Dataset entries:
----------------------------------------

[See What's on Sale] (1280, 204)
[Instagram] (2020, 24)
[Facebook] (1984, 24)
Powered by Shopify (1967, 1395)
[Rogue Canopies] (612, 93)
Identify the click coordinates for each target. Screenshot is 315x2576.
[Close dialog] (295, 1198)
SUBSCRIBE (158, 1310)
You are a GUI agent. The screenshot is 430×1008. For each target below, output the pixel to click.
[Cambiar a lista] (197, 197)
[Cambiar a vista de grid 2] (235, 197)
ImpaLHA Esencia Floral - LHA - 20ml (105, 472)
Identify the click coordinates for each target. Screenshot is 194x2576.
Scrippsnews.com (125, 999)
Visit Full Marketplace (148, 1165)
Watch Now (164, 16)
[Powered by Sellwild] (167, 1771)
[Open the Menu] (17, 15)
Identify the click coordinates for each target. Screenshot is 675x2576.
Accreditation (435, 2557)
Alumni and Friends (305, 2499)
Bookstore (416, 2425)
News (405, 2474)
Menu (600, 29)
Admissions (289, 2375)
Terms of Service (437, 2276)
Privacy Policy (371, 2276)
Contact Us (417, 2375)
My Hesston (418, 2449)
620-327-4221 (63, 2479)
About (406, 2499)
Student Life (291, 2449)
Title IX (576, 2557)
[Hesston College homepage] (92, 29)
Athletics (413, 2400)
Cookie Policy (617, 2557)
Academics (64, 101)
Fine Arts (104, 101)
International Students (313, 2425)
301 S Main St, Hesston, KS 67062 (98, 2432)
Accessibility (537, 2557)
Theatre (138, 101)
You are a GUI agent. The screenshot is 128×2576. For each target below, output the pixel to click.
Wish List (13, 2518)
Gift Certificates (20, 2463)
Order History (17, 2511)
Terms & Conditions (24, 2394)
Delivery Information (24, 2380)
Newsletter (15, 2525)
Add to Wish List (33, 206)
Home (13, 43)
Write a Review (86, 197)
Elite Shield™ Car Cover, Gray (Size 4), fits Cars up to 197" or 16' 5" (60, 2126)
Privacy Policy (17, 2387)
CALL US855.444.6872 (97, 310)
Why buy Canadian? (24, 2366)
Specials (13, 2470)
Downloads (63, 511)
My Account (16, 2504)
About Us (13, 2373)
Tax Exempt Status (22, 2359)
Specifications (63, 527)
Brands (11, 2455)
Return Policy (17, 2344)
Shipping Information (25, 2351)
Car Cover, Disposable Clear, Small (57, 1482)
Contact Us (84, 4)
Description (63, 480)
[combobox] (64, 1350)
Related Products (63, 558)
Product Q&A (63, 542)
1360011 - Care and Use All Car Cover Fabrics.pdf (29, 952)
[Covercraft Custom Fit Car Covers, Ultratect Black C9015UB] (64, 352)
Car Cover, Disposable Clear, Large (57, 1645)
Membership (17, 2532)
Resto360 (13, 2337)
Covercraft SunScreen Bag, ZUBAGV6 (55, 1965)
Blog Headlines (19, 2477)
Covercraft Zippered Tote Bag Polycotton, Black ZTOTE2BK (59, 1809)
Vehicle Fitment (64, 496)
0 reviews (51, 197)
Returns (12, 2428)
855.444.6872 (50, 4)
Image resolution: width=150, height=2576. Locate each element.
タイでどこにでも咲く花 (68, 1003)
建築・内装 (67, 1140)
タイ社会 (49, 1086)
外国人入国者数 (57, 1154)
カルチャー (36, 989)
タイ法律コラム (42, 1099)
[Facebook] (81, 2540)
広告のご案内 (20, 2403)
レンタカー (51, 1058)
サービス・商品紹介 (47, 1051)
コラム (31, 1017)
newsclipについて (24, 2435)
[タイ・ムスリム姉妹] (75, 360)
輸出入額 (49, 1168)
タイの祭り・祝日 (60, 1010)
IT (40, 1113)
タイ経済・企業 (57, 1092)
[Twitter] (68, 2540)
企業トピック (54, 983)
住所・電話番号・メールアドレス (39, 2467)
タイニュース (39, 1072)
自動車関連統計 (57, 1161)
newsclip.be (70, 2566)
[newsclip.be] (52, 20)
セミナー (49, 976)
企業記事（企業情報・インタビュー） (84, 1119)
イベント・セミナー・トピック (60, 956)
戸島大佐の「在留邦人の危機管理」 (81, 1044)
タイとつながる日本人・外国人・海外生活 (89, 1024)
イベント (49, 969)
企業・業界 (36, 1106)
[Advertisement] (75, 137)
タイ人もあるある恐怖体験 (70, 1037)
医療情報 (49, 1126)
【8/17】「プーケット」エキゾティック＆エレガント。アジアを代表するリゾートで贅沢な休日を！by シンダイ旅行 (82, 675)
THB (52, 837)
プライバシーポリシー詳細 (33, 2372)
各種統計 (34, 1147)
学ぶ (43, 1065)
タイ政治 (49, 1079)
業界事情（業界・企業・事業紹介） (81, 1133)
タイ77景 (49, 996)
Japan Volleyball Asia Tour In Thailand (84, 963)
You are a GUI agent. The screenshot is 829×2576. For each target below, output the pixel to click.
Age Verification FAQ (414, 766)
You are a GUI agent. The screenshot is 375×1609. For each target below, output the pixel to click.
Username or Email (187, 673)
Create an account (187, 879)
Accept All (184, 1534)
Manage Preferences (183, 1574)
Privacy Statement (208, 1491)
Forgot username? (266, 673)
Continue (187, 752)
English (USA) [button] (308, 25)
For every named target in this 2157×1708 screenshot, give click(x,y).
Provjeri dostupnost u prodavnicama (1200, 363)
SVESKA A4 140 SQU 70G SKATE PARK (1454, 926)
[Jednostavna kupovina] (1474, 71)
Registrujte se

----------------------------------------

__Work task__:
Exactly as written, please transcribe the lines from the start of the records above to the line that holds "Membership (17, 2532)", both ends included.

__Exercise result__:
[See What's on Sale] (1280, 204)
[Instagram] (2020, 24)
[Facebook] (1984, 24)
Powered by Shopify (1967, 1395)
[Rogue Canopies] (612, 93)
Identify the click coordinates for each target. Screenshot is 315x2576.
[Close dialog] (295, 1198)
SUBSCRIBE (158, 1310)
You are a GUI agent. The screenshot is 430×1008. For each target below, output the pixel to click.
[Cambiar a lista] (197, 197)
[Cambiar a vista de grid 2] (235, 197)
ImpaLHA Esencia Floral - LHA - 20ml (105, 472)
Identify the click coordinates for each target. Screenshot is 194x2576.
Scrippsnews.com (125, 999)
Visit Full Marketplace (148, 1165)
Watch Now (164, 16)
[Powered by Sellwild] (167, 1771)
[Open the Menu] (17, 15)
Identify the click coordinates for each target. Screenshot is 675x2576.
Accreditation (435, 2557)
Alumni and Friends (305, 2499)
Bookstore (416, 2425)
News (405, 2474)
Menu (600, 29)
Admissions (289, 2375)
Terms of Service (437, 2276)
Privacy Policy (371, 2276)
Contact Us (417, 2375)
My Hesston (418, 2449)
620-327-4221 (63, 2479)
About (406, 2499)
Student Life (291, 2449)
Title IX (576, 2557)
[Hesston College homepage] (92, 29)
Athletics (413, 2400)
Cookie Policy (617, 2557)
Academics (64, 101)
Fine Arts (104, 101)
International Students (313, 2425)
301 S Main St, Hesston, KS 67062 (98, 2432)
Accessibility (537, 2557)
Theatre (138, 101)
You are a GUI agent. The screenshot is 128×2576. For each target below, output the pixel to click.
Wish List (13, 2518)
Gift Certificates (20, 2463)
Order History (17, 2511)
Terms & Conditions (24, 2394)
Delivery Information (24, 2380)
Newsletter (15, 2525)
Add to Wish List (33, 206)
Home (13, 43)
Write a Review (86, 197)
Elite Shield™ Car Cover, Gray (Size 4), fits Cars up to 197" or 16' 5" (60, 2126)
Privacy Policy (17, 2387)
CALL US855.444.6872 (97, 310)
Why buy Canadian? (24, 2366)
Specials (13, 2470)
Downloads (63, 511)
My Account (16, 2504)
About Us (13, 2373)
Tax Exempt Status (22, 2359)
Specifications (63, 527)
Brands (11, 2455)
Return Policy (17, 2344)
Shipping Information (25, 2351)
Car Cover, Disposable Clear, Small (57, 1482)
Contact Us (84, 4)
Description (63, 480)
[combobox] (64, 1350)
Related Products (63, 558)
Product Q&A (63, 542)
1360011 - Care and Use All Car Cover Fabrics.pdf (29, 952)
[Covercraft Custom Fit Car Covers, Ultratect Black C9015UB] (64, 352)
Car Cover, Disposable Clear, Large (57, 1645)
Membership (17, 2532)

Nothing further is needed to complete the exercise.